• **Objective**
Reproduce word for word the lines of the entries from the line with "You are a computer-use agent. Image" up to and including the line with "pos(279,426)". Omit the pictures from your reproduction.

• **Record excerpts**
-.-.-
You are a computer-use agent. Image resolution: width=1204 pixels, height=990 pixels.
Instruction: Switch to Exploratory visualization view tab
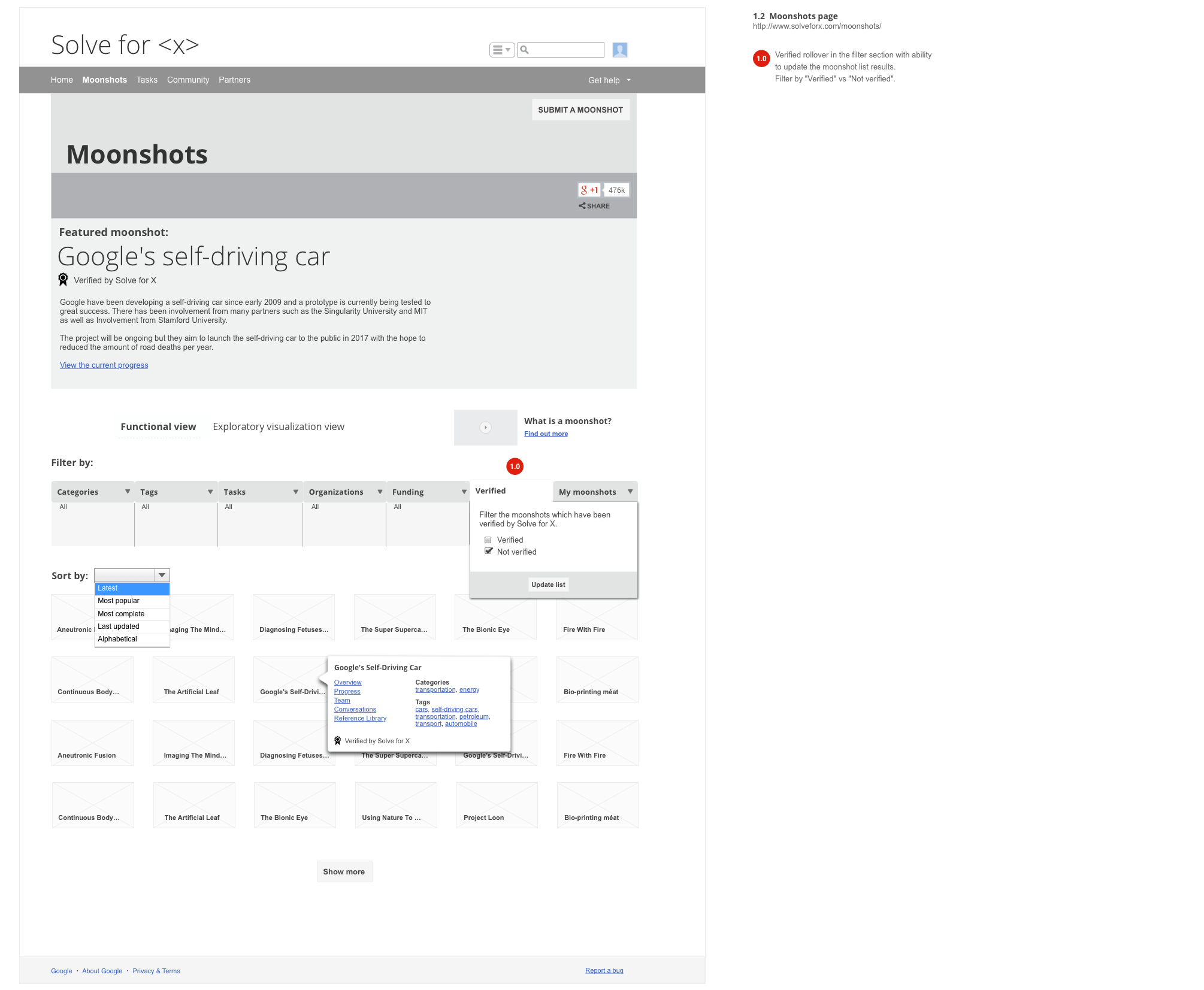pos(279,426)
-.-.-
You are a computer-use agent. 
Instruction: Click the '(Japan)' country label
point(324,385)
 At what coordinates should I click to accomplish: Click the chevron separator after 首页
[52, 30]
-.-.-
• **Response**
You are a computer-use agent. Image resolution: width=1204 pixels, height=990 pixels.
Instruction: Switch to Exploratory visualization view tab
pos(279,426)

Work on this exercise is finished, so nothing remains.